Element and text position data

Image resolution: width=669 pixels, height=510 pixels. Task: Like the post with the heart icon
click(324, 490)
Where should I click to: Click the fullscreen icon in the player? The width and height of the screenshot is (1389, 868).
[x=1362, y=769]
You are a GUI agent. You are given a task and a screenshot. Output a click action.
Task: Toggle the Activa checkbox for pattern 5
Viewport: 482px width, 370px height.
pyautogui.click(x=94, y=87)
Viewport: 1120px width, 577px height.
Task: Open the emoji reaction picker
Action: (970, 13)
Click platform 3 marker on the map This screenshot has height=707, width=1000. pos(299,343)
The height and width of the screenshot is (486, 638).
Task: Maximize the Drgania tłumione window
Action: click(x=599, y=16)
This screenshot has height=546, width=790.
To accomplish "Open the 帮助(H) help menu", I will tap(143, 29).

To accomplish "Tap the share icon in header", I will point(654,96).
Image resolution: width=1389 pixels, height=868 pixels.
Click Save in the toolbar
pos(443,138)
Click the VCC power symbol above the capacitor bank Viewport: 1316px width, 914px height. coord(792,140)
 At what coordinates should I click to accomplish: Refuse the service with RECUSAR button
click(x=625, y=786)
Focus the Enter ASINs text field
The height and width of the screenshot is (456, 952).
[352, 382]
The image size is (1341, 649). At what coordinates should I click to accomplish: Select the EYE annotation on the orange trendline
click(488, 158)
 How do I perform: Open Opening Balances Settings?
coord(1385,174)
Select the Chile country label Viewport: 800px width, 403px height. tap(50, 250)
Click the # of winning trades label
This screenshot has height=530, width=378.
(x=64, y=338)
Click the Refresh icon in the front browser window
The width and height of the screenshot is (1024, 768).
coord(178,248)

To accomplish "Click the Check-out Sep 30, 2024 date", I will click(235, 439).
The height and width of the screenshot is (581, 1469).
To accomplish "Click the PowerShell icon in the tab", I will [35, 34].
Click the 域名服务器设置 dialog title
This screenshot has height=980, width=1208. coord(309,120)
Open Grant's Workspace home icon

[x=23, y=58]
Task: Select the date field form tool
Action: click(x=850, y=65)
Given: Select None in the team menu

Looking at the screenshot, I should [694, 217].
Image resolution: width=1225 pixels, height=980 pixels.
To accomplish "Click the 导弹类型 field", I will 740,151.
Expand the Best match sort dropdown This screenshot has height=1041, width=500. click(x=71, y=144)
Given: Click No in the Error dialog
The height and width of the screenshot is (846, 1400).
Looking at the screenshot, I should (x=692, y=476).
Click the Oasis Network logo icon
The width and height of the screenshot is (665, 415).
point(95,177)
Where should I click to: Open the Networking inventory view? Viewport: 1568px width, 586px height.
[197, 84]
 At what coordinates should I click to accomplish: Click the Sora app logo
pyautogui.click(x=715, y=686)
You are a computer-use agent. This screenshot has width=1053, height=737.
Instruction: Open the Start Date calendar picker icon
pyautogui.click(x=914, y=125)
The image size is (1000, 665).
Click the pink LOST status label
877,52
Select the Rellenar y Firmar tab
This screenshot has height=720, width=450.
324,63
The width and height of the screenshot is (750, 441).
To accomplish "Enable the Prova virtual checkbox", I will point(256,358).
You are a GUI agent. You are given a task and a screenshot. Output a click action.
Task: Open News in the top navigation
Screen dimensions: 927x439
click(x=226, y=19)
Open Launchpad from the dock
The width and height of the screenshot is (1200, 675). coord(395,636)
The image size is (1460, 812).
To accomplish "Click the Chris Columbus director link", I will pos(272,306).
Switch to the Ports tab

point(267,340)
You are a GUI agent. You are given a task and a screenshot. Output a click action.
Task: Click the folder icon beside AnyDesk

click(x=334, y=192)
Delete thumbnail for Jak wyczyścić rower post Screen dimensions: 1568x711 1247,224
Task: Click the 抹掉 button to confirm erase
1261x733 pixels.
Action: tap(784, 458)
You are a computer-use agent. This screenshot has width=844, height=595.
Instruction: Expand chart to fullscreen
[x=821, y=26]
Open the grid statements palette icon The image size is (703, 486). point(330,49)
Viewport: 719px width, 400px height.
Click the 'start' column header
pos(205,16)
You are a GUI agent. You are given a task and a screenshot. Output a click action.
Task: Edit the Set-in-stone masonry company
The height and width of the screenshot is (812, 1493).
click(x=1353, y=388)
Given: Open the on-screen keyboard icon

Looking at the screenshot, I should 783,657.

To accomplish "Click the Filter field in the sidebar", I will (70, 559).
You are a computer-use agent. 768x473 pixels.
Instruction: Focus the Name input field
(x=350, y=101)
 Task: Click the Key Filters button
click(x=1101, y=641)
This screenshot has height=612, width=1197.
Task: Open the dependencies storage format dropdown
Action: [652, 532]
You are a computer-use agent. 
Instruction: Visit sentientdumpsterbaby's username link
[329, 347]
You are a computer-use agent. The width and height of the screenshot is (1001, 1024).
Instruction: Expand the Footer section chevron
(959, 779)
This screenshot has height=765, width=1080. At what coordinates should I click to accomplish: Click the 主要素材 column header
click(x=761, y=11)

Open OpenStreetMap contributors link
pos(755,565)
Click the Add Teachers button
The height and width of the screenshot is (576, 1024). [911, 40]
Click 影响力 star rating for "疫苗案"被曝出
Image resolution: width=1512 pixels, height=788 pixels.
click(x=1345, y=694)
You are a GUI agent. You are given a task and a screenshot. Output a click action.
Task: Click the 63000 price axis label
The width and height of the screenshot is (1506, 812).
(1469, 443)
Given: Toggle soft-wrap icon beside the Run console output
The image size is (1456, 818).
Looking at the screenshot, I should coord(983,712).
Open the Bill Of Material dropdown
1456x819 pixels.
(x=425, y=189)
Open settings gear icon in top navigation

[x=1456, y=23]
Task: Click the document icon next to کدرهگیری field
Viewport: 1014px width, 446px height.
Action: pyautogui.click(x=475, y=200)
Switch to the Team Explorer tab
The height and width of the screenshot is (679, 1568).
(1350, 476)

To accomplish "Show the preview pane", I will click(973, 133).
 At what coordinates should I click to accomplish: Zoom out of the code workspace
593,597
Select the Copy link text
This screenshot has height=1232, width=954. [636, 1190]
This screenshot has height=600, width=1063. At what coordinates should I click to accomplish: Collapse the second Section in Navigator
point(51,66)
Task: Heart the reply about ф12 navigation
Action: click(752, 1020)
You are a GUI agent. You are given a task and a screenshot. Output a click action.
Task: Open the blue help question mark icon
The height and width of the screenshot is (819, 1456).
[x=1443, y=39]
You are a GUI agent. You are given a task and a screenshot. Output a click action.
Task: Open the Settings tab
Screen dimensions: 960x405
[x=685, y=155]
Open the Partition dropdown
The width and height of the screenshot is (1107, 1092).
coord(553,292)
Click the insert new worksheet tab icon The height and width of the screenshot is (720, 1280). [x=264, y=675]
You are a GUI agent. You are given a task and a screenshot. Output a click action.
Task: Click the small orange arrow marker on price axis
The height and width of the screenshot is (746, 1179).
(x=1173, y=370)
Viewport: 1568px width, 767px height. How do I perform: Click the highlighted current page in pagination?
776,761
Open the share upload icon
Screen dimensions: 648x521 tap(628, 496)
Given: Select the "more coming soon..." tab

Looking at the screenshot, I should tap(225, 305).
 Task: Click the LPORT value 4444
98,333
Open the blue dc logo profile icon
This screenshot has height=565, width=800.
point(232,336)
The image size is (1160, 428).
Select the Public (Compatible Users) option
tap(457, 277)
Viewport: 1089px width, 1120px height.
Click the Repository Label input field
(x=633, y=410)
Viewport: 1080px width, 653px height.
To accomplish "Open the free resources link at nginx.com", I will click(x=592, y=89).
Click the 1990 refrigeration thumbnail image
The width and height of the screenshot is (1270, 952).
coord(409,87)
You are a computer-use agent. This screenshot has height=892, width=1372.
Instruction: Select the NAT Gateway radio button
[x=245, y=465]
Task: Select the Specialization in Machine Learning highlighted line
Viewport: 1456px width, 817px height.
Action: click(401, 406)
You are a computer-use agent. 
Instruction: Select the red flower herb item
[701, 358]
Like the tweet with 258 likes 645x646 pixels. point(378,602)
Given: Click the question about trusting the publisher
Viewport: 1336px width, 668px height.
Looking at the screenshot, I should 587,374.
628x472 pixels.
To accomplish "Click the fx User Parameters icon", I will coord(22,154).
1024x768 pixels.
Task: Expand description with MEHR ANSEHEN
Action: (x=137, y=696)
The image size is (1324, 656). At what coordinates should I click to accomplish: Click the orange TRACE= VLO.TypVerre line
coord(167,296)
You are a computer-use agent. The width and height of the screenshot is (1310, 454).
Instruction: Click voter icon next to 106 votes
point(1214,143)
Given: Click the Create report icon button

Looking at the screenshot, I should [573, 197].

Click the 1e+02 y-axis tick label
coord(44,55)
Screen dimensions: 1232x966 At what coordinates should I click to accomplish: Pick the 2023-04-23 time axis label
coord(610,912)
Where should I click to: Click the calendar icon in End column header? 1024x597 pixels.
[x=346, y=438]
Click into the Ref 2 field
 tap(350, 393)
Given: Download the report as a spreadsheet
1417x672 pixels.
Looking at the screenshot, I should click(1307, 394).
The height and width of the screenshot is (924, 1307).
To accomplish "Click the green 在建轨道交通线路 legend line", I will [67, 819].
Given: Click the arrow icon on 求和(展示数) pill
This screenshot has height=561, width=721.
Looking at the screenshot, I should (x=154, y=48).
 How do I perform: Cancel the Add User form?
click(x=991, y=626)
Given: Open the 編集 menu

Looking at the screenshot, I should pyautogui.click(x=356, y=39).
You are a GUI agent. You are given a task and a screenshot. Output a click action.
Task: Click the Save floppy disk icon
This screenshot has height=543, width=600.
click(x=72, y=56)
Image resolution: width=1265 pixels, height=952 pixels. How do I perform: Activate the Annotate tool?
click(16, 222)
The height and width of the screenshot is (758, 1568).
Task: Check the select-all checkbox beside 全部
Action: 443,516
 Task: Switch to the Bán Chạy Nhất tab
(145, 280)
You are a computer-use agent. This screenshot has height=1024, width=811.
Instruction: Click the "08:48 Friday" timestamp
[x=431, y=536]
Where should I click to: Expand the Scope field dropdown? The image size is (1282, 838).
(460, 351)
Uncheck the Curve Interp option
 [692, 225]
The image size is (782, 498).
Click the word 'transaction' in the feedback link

Written exercise
Starting with the line containing "The image size is (782, 498)." and going through the end of the records, write those lines out again, swapping "feedback" for "support" and leaving everything else unchanged.

Problem solution
The image size is (782, 498).
Click the word 'transaction' in the support link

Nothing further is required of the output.